Regarding reduced demand, industry also feels that more than the impact of high cotton price, reduced apparel buying has had a major impact on the demand of apparel garments. However, there are customers who want to buy only organic and will definitely opt for the same. Hike in price and that too of around 15-20 per cent does not matter much for them.
Agreeing with this, Rajan Sirohi, VP, Eastman Export Global Clothing, Tirupur adds,
“Buying which used to be earlier in 3 months, happened in 5 months due to store closures, so production cycle and order realisation time increased. Once the store opened, the backlog was also cleared and so overall demand of organic garments was impacted naturally.”
Eastman Export Global Clothing, is among India’s top apparel exporters, following all requirements to be a truly sustainable company.
The brand’s commitment towards organic cotton is high and this motivates and attracts customers to purchase garments. And companies working with such brands has comparatively less impact as Sameer Bhand, VP, Pratibha Syntex, Indore says, “Our customer have long term commitment to organic cotton, though there was slight impact for the short term but we see a good growth going forward.”
Pratibha Syntex is a leading Indian apparel exporter known for its various sustainability efforts including providing support to the cotton-producing farmers.
It can be mentioned here that kidswear and undergarments are among the hot product categories in organic category and Indian apparel exporters have not seen much reduction in their demand. It is also pertinent to mention here that the industry has seen higher demand of organic undergarments during the recent lockdown.
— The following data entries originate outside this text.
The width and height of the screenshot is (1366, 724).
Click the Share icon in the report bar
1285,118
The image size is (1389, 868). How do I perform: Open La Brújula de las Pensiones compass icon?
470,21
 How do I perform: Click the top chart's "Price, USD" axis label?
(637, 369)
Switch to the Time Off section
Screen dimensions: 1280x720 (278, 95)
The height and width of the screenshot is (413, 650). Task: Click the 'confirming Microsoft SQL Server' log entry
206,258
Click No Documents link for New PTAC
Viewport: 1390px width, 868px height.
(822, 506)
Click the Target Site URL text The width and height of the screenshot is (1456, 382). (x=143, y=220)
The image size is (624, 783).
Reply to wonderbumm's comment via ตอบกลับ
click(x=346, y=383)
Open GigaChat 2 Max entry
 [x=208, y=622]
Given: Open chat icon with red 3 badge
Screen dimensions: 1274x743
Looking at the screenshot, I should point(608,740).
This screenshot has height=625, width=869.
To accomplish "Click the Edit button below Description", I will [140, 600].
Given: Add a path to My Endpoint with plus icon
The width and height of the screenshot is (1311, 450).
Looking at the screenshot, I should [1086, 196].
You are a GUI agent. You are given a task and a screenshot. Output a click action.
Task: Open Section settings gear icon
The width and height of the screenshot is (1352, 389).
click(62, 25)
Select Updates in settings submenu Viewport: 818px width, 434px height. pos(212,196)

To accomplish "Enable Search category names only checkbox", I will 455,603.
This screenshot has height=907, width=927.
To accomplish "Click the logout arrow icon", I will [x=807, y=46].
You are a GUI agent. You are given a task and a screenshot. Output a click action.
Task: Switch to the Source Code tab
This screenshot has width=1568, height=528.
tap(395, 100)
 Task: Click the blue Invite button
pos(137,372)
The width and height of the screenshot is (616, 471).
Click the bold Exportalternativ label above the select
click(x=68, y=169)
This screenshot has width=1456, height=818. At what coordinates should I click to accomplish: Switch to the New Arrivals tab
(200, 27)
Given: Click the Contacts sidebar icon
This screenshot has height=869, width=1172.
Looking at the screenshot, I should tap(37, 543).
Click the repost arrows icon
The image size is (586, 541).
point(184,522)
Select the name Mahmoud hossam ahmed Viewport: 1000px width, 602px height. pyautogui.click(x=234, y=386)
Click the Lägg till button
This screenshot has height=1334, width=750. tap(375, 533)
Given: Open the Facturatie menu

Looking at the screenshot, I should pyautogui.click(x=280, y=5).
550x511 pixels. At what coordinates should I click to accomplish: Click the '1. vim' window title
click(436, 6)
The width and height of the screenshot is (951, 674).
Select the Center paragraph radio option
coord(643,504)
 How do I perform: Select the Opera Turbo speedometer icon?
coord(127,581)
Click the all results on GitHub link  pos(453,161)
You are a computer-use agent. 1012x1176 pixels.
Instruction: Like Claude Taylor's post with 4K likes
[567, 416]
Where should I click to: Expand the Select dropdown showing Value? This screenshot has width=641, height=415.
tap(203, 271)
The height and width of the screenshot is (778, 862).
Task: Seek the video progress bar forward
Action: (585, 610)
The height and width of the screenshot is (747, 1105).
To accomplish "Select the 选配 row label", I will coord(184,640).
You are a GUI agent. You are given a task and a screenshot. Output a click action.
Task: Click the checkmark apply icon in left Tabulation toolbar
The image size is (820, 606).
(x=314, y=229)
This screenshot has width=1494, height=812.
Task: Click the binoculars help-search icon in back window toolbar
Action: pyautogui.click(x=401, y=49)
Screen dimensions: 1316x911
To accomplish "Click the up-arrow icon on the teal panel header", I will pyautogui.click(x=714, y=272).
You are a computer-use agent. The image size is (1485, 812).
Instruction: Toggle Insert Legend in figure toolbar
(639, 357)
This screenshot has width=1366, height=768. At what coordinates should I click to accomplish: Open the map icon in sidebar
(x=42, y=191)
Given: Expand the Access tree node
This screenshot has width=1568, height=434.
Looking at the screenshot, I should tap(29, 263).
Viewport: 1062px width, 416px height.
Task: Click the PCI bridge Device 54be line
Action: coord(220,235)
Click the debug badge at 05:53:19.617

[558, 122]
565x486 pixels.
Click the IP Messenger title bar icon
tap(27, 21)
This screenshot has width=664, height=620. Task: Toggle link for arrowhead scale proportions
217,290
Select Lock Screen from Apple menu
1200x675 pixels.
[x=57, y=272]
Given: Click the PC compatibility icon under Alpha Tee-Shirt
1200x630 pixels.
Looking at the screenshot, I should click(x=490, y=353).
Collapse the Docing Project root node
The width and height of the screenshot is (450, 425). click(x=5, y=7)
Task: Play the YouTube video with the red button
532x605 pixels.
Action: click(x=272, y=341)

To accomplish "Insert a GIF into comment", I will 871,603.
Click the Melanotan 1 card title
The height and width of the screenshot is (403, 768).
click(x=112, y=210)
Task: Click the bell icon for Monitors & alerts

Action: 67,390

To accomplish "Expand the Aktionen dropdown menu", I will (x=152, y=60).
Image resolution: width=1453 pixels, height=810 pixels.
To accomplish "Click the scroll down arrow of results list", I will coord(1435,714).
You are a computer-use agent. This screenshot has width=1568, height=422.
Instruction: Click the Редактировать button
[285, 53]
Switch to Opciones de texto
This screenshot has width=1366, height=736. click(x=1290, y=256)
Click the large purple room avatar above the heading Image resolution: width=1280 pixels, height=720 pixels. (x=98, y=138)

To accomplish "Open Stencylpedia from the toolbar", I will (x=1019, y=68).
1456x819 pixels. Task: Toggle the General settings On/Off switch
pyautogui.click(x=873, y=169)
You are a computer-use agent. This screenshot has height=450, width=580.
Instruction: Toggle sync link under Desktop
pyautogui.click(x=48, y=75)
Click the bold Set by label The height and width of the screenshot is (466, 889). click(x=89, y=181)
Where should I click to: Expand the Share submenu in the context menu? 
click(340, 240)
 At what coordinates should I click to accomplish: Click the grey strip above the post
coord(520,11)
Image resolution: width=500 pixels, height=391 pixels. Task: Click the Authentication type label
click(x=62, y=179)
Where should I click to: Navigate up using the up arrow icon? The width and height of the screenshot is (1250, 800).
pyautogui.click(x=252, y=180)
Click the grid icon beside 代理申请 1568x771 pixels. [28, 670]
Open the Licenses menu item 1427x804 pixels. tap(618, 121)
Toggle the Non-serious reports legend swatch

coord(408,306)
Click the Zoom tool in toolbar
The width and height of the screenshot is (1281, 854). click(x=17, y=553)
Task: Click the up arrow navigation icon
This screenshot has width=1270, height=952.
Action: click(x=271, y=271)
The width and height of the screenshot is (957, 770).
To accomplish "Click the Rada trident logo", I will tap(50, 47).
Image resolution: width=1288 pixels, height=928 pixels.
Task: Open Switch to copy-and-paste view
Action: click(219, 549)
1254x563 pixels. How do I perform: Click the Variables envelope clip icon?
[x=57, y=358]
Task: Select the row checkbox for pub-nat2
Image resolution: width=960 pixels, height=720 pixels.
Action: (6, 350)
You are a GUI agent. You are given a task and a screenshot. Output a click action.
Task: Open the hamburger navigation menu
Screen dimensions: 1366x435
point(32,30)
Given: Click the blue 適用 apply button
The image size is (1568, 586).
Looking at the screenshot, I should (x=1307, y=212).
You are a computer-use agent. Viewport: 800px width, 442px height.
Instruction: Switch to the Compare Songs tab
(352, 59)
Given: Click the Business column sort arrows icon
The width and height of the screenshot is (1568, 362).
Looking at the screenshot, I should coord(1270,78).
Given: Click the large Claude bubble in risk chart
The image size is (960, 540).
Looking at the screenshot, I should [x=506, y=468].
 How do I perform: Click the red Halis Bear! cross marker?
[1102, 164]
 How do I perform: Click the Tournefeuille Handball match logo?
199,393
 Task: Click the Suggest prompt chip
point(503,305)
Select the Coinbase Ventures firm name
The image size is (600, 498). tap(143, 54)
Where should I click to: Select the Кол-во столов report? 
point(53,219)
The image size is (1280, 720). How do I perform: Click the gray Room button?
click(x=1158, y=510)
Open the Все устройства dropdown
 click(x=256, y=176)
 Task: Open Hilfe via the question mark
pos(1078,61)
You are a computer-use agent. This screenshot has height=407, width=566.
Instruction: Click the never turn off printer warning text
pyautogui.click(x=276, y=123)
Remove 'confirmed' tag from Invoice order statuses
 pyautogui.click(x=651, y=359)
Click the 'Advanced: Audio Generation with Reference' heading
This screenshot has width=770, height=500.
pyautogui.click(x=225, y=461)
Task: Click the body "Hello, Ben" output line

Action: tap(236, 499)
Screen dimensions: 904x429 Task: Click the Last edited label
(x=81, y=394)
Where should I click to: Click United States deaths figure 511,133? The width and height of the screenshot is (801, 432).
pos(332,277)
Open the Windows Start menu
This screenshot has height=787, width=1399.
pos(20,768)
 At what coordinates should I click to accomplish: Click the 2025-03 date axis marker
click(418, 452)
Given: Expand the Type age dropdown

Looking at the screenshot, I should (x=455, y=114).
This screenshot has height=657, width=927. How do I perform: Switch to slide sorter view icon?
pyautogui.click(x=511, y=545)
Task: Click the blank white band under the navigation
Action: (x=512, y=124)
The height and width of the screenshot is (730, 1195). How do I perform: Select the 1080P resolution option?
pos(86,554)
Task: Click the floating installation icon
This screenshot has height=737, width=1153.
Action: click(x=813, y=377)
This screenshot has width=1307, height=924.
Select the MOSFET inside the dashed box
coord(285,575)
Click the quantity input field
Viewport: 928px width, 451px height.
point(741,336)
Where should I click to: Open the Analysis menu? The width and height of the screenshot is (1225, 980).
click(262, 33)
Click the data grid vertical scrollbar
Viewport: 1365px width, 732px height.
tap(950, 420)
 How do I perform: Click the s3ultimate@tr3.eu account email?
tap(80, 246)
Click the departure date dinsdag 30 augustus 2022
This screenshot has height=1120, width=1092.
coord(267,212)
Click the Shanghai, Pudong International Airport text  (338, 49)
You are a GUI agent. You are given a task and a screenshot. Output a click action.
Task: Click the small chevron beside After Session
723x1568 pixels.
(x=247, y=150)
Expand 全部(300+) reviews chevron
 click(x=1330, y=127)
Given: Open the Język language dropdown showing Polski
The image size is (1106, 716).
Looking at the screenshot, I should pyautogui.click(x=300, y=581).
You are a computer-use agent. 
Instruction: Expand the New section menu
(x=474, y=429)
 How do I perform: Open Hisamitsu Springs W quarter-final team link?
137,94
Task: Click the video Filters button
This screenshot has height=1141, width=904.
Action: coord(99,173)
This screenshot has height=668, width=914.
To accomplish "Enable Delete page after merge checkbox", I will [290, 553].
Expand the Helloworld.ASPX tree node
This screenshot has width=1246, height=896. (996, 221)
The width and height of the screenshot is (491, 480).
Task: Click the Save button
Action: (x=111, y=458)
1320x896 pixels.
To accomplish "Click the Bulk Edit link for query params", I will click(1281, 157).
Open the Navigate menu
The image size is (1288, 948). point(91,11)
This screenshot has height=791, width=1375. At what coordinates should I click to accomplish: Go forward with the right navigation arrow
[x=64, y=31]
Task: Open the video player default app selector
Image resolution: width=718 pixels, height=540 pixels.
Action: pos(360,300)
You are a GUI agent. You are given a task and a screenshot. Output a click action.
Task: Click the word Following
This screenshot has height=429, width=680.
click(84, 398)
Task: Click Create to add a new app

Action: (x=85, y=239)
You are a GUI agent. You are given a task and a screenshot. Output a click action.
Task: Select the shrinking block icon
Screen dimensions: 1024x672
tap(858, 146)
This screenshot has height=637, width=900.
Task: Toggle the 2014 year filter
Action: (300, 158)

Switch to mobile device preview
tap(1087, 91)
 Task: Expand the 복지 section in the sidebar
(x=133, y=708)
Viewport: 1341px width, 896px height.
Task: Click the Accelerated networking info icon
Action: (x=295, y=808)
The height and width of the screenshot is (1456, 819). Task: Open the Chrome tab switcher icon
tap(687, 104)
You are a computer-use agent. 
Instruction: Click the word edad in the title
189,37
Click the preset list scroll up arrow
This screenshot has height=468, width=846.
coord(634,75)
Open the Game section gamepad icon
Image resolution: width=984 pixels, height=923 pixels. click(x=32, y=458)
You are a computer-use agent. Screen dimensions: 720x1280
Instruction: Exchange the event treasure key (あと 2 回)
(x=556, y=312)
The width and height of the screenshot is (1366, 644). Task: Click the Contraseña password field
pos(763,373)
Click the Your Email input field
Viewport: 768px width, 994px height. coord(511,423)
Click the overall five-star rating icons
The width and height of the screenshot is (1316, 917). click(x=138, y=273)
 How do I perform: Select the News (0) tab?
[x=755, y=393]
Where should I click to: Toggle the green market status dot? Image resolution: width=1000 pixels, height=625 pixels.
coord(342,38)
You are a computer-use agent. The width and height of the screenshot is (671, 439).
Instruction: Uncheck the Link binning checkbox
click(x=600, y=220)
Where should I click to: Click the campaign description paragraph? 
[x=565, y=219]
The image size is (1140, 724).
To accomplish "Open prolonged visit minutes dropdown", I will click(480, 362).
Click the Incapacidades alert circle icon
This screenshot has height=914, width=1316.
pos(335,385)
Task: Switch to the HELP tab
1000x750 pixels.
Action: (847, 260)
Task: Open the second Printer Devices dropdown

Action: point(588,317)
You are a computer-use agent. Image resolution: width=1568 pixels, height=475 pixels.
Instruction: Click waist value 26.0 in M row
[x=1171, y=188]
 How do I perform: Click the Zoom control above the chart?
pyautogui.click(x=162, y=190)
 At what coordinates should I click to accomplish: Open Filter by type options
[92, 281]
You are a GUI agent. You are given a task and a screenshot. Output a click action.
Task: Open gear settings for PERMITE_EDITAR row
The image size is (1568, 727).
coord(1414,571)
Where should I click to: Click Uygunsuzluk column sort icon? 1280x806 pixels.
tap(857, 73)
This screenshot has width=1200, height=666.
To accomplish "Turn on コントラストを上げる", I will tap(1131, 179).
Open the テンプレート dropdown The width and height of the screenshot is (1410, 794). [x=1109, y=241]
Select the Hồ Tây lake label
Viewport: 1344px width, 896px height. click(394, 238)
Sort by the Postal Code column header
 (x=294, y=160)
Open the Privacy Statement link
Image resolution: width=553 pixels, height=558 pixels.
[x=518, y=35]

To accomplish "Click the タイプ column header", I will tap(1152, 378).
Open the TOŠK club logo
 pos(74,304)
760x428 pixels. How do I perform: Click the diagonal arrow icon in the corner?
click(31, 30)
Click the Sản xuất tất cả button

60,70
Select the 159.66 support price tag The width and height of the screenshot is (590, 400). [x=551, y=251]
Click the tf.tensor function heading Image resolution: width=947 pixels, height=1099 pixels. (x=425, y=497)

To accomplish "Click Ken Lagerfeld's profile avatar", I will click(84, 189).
The overall market is picking up and the income of people has also started improving. Hence, companies are enthusiastic about the demand of this segment in the near future/ next season.
Few of the apparel manufacturers believe that it is difficult to predict the demand unless the organic cotton price reduces drastically. They might have to increase prices of end products and expect customers to push back with the reduced volume.
“Premium for organic cotton-based apparel should increase. The main area of increase is cotton and it should be streamlined and regulated,” says Vishnuprabhu.
Smooth yarn supply and transparency issue
It can be highlighted here that apart from demand at international level and efforts of brands, manufacturers, organic cotton cultivation still needs more focus. The norms regarding organic cotton cultivation are tightened and therefore the industry faces acute shortage of organic cotton.
Not only this, the issue of fake organic cotton is also a concern. Last year, 20,000 metric tonnes of GOTS identified cotton were seized that were wrongly certified as organic.
On the request of anonymity, one of the leading apparel exporters tells that they are accepting only as many orders of organic garments, for whom their yarn supplier confirms yarn supply. “Along with smooth yarn supply, there is an issue of transparency, proper records/documentation… and it is not easy at all to ensure 100 per cent monitoring of the same. Managing orders of organic-cotton-based garments is quite challenging,” he adds.
Efforts are there at ground level but need to increase
SIMA Cotton Development & Research Association (SIMA CD & RA), Coimbatore and few other industry bodies are working in this direction. Leading apparel brand Zara’s parent company Inditex recently announced to support more than 2,000 Indian farmers producing organic cotton. The company has joined forces with an Asia-based bank, DBS Bank, to supply finance to farmers.
But these efforts need to increase as it will help India to increase its market share in such a niche segment. It will be interesting to see how the entire supply chain works to grab this opportunity of organic cotton-based garments in the coming days.